*Material provided:*
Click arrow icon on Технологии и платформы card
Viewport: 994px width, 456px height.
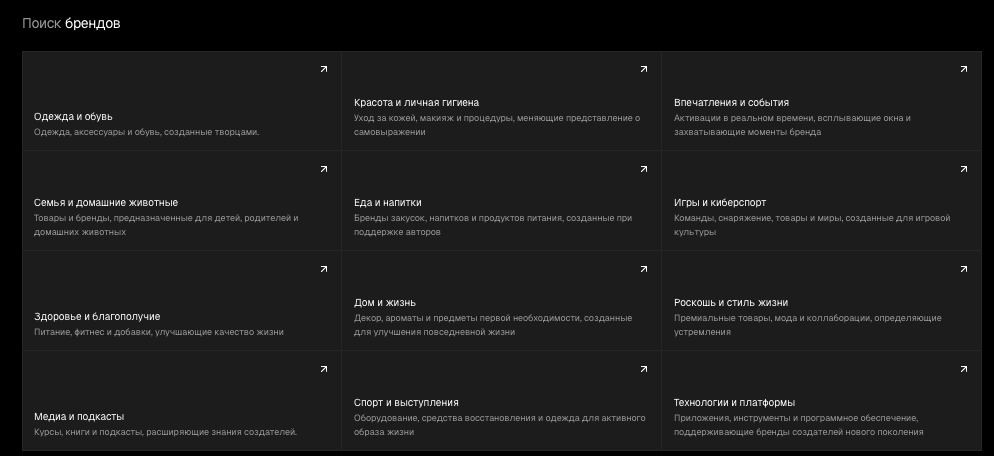pos(963,369)
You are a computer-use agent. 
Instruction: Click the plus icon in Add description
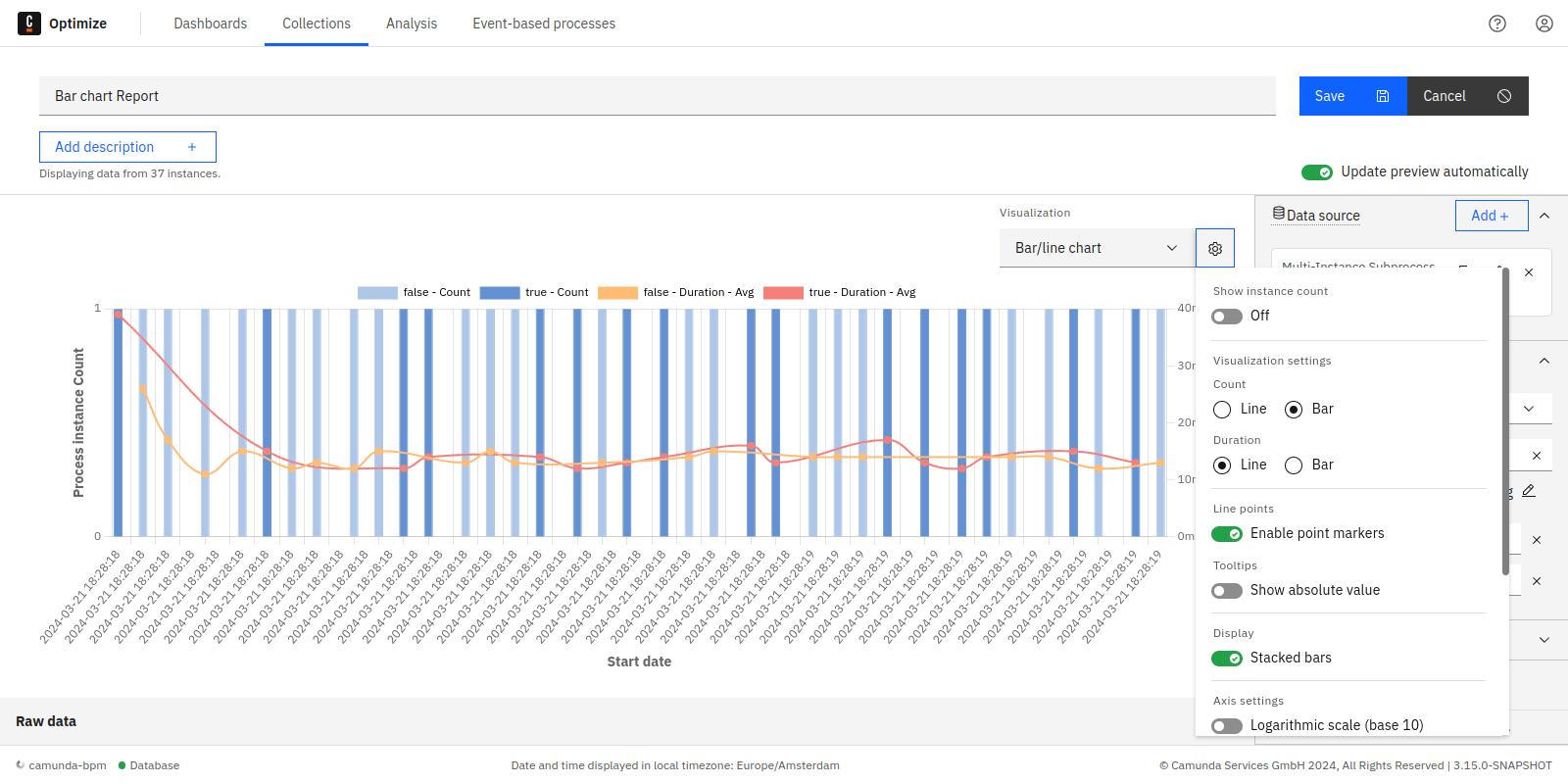click(x=192, y=147)
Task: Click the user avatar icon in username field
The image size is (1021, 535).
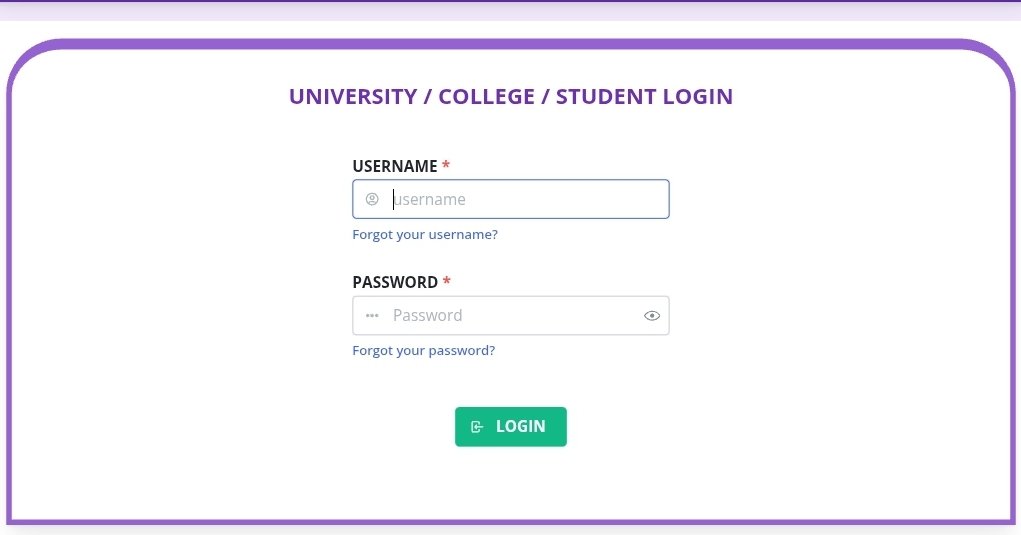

*Try it:*
Return each entry exactly as it stands above, apart from any images.

*Exercise solution:*
Click arrow icon on Технологии и платформы card
Viewport: 994px width, 456px height.
pos(963,369)
You are a computer-use agent. 
Instruction: Click the plus icon in Add description
click(x=192, y=147)
Task: Click the user avatar icon in username field
The image size is (1021, 535).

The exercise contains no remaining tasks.